Records to process:
--------------------------------
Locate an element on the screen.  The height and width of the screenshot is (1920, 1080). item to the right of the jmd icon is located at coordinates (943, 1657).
--------------------------------
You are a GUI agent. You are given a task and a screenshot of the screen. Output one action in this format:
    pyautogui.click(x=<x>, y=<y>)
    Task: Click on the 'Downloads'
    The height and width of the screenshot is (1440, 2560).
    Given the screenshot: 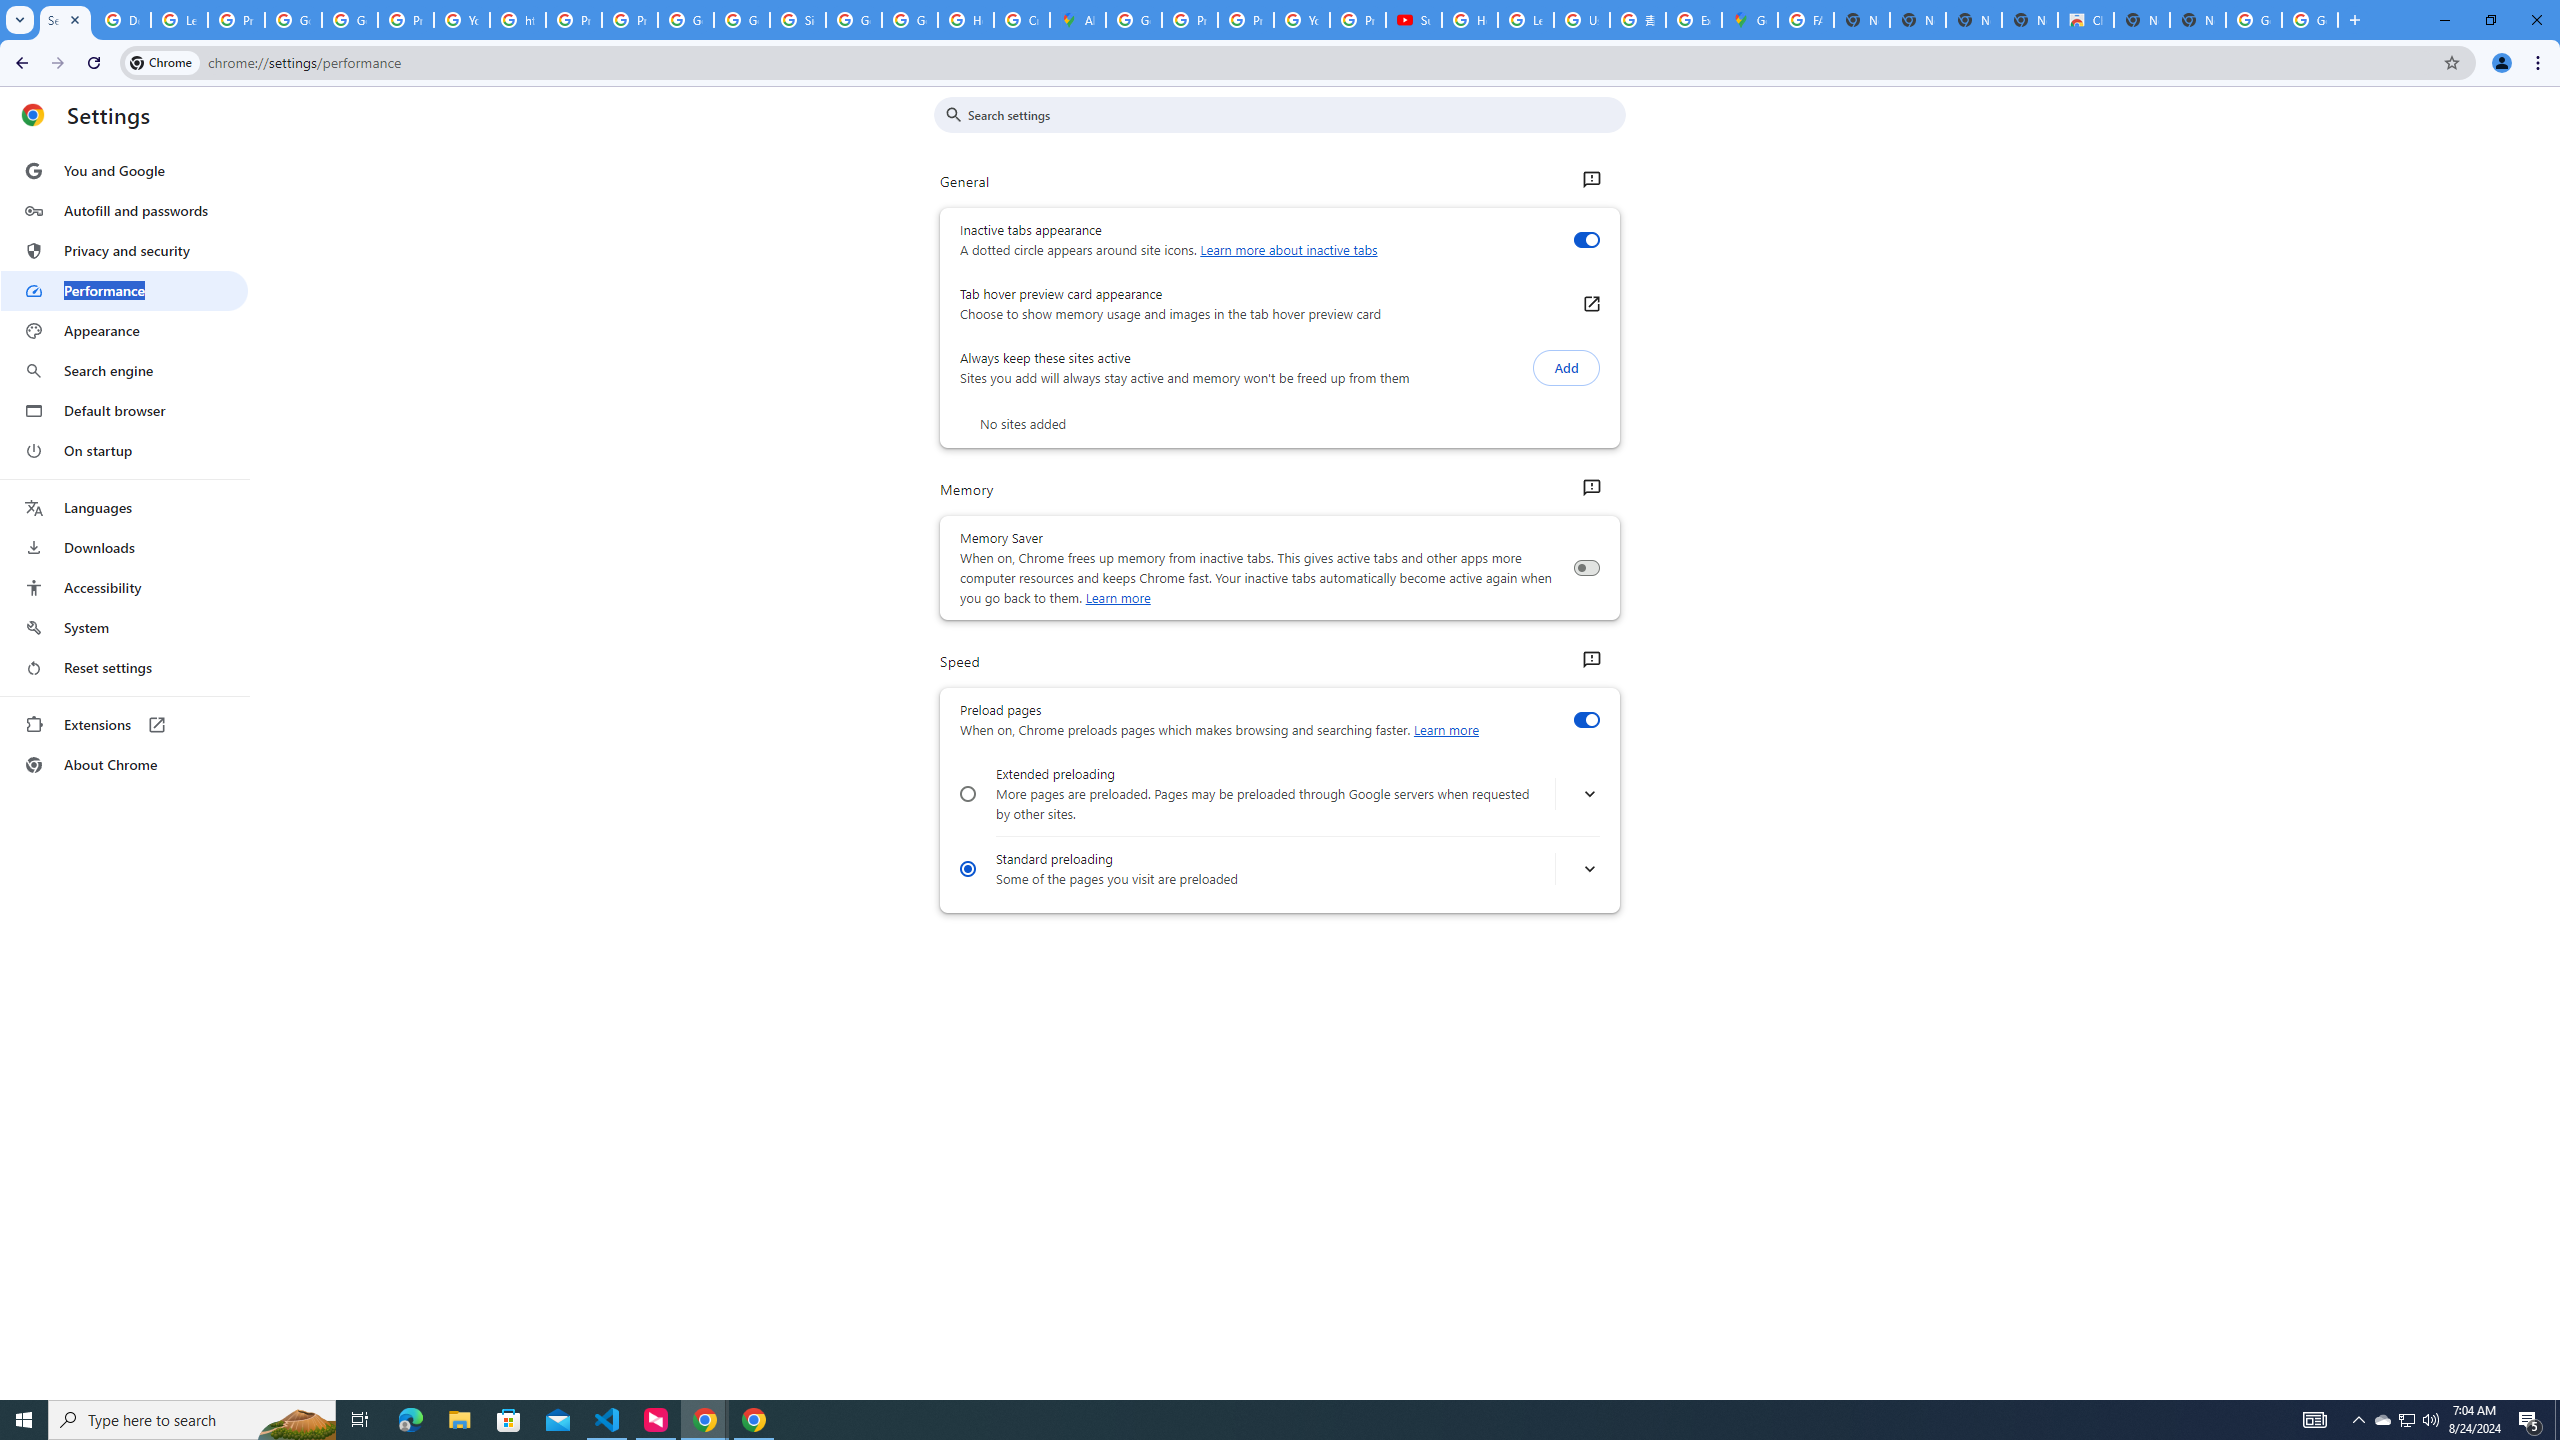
--------------------------------
Collect every line in the listing above that contains the word "width", and copy each one out in full.

Task solution:
Locate an element on the screen.  The height and width of the screenshot is (1920, 1080). item to the right of the jmd icon is located at coordinates (943, 1657).
    The height and width of the screenshot is (1440, 2560).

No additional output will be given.